* Directions for this task *
Begin with the line containing "793x633 pixels." and copy each line exactly through the last line of the entries, inclusive.

[[ Given data, beginning ]]

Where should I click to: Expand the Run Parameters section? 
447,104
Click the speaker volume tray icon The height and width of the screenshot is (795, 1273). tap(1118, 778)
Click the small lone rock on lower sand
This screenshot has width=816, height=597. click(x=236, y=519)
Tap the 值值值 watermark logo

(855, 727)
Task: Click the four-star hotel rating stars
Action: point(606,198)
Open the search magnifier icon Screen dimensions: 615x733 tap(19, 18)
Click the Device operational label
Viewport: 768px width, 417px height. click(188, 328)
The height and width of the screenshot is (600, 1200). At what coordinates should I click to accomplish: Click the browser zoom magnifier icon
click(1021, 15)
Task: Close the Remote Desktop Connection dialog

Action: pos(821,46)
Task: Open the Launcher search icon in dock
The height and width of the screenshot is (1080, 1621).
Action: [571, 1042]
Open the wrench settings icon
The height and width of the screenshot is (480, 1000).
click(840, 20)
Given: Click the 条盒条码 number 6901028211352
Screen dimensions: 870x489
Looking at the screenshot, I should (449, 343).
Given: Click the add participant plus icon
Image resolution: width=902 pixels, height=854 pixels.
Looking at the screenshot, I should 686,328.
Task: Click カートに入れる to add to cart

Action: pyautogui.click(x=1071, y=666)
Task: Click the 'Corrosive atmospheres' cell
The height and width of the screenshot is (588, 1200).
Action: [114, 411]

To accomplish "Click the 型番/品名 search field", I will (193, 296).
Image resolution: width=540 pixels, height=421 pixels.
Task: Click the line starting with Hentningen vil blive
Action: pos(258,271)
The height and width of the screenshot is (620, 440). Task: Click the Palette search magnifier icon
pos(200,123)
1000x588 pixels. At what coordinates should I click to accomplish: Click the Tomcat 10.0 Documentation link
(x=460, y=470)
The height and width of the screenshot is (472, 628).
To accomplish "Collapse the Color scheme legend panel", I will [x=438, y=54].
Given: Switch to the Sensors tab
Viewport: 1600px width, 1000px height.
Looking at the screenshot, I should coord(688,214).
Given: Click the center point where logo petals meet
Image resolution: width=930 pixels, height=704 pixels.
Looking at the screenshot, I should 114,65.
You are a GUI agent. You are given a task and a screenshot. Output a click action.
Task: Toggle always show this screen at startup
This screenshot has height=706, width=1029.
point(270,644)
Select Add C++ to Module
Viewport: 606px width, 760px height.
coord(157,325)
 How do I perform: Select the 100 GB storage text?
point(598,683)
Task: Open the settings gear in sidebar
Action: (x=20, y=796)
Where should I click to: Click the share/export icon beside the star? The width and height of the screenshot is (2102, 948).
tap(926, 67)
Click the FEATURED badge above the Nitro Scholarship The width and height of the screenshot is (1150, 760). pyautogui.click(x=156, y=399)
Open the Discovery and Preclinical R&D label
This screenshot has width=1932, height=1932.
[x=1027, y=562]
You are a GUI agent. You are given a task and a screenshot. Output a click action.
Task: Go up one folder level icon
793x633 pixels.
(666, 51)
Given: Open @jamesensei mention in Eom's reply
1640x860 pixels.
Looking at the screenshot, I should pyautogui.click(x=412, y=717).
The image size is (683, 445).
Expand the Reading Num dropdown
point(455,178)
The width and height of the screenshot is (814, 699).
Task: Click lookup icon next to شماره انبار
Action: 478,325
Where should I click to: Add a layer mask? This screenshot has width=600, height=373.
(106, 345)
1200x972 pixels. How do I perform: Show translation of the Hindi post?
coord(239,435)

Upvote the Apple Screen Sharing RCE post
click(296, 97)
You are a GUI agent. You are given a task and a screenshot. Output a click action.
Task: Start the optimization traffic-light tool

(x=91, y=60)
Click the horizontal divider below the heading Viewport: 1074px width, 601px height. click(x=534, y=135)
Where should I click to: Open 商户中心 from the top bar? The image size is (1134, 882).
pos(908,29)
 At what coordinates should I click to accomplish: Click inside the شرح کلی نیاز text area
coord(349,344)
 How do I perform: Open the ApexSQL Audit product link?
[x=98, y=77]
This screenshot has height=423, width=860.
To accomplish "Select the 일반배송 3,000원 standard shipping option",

[[ Given data, end ]]

* Written answer *
793x633 pixels.
(666, 51)
Given: Open @jamesensei mention in Eom's reply
1640x860 pixels.
Looking at the screenshot, I should pyautogui.click(x=412, y=717).
The image size is (683, 445).
Expand the Reading Num dropdown
point(455,178)
The width and height of the screenshot is (814, 699).
Task: Click lookup icon next to شماره انبار
Action: 478,325
Where should I click to: Add a layer mask? This screenshot has width=600, height=373.
(106, 345)
1200x972 pixels. How do I perform: Show translation of the Hindi post?
coord(239,435)

Upvote the Apple Screen Sharing RCE post
click(296, 97)
You are a GUI agent. You are given a task and a screenshot. Output a click action.
Task: Start the optimization traffic-light tool

(x=91, y=60)
Click the horizontal divider below the heading Viewport: 1074px width, 601px height. click(x=534, y=135)
Where should I click to: Open 商户中心 from the top bar? The image size is (1134, 882).
pos(908,29)
 At what coordinates should I click to accomplish: Click inside the شرح کلی نیاز text area
coord(349,344)
 How do I perform: Open the ApexSQL Audit product link?
[x=98, y=77]
This screenshot has height=423, width=860.
To accomplish "Select the 일반배송 3,000원 standard shipping option",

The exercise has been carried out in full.